Initiated by the question, “What are the questions we are not asking that prevent us from seeing further possibility?” we sat in three rounds of World Cafe and harvested from there. Bubbling up for me were what I found the following list of types of good questions. Each similar. Yet also, each helpful ways to name and invite people into a deeper reflectiveness as individuals and teams.
Types of Good Questions
- “Wait-a-minute” — The ones that make us pause and realize there is more to discover.
- “Sit-on-it” — Questions that can’t be answered when they are asked. They require some time to think, and perhaps even let go of for a time.
- “Address-the-grand-assumption” — Or as Hani, one of the participants challenged, address even the smaller assumptions. Karen, one participant from a team of county planners, asked this type of question regarding her work — “well, when did we start believing that we needed to pave all of our roads?” She was thinking systemically, aware of the cost and resource implications of that assumption.
- “Name-the-elephant” — The unspoken that many people know and feel, and that if left unaddressed, renders the work less meaningful or real. Arguably blocked and ineffective.
- “Still-cooking” — The ones that keep us actively learning. Or even better, reaching, stretching, letting go, reorganizing, innovating. I found this in this cafe as I further explored best practices (things like marketing decisions), as well as field practices (things like non-local effects). The latter from the awareness that many of us were describing big dreams and projects that feel like they run into walls of systemic resistance. Or that seem to not have much impact. The belief we were exploring, named as the impact of a morphogenic field, was that even running into a wall in one area of work can have a non-local effect, increasing the likelihood that another seemingly unrelated bit of work will be successful. Like the way the 4-minute mile was forever a significant barrier broken by nobody, yet, once accomplished, was broken by many.

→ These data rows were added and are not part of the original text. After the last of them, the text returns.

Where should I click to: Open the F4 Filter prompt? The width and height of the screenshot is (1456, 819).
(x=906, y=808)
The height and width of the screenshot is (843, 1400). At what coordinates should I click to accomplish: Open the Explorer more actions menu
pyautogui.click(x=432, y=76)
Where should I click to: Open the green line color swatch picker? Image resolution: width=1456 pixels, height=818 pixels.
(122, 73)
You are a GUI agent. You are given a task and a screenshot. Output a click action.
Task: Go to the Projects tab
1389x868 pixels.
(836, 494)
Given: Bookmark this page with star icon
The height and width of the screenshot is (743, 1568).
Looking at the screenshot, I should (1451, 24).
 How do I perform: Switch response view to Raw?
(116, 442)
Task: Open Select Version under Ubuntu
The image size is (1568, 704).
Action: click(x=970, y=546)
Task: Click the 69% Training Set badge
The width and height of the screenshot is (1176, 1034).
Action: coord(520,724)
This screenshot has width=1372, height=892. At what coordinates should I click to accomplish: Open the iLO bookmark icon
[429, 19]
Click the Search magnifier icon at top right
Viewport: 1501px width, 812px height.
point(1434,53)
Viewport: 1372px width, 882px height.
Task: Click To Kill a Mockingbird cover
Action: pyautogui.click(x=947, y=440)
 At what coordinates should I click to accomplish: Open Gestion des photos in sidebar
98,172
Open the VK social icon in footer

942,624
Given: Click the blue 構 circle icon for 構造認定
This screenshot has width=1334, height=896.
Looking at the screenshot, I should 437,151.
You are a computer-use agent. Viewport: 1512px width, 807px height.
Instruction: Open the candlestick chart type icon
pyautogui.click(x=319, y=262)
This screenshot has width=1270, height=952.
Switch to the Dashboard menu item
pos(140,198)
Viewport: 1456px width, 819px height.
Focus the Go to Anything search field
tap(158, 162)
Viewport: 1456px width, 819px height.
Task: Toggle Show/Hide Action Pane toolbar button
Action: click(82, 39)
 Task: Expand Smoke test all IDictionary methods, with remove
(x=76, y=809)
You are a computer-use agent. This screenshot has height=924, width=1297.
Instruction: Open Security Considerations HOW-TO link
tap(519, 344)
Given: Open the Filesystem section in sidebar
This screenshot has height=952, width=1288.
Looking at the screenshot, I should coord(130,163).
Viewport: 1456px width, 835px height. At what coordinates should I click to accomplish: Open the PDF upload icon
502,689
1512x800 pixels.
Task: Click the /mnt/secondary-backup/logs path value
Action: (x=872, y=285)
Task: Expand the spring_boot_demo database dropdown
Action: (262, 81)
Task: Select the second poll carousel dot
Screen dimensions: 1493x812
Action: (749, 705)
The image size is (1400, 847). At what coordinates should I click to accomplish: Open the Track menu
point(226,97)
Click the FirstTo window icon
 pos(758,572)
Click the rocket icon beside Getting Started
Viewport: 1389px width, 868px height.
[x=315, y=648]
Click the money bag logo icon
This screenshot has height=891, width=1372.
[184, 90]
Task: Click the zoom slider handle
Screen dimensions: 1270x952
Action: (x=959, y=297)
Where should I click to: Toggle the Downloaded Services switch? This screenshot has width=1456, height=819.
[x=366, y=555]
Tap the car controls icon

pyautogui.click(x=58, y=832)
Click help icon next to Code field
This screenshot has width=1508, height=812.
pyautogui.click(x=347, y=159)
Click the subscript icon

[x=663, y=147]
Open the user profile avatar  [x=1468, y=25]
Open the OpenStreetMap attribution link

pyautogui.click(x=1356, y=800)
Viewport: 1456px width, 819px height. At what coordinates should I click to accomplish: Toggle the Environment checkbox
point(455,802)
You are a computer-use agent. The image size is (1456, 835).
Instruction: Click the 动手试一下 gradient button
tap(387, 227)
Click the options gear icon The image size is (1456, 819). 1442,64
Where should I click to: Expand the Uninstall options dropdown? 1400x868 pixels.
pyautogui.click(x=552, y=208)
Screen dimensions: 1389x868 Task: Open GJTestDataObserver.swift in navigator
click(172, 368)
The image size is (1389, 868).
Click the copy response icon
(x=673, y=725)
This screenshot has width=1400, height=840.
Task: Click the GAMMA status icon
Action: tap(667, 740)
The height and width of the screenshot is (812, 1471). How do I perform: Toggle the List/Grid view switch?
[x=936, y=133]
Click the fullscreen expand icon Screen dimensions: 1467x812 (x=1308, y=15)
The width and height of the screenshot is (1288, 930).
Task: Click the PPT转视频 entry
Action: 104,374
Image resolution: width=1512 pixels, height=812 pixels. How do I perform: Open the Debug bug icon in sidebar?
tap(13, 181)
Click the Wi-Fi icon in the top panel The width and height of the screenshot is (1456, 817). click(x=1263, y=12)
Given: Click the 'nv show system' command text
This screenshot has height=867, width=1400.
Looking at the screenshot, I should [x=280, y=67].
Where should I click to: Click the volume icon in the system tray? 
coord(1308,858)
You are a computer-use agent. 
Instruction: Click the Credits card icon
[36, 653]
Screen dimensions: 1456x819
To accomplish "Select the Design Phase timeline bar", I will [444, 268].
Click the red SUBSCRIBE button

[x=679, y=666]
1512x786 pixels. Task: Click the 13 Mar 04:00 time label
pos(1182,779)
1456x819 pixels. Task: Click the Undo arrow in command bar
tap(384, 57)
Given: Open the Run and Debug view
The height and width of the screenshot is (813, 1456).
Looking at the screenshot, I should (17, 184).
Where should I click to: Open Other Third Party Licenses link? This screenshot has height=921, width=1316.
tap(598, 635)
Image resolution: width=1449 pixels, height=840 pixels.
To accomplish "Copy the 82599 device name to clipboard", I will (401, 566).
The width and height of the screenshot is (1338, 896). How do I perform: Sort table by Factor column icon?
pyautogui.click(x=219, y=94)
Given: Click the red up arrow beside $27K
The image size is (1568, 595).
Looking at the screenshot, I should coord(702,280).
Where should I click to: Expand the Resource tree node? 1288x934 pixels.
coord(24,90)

- “Antenna-out” — Yes, another variation of continuous learning and attention giving. But even further, an invitation to be learning on behalf of the whole. One participant, Marilyn Hamilton, offered this focus. Her book, Integral Cities, which offers really great learning on hive behavior in human organizing, is a helpful read.
- “Me/I” — These shift responsibility back to fundamental accountability and relationship of us as individuals, rather than unintentionally being lost in the bigness of we or them questions. I’ve seen this shift many times. Me/I questions harvest what emerges in expansive thinking to give clarity and responsibility of first next steps of action.
I can imagine the invitations. “So, are there any wait-a-minute questions that would help us go to the next level?” “Are there any sit-on-it questions that we could clarify on behalf of our work?”
Many thanks to the participant hosting team and those I was able to sit with in this cafe.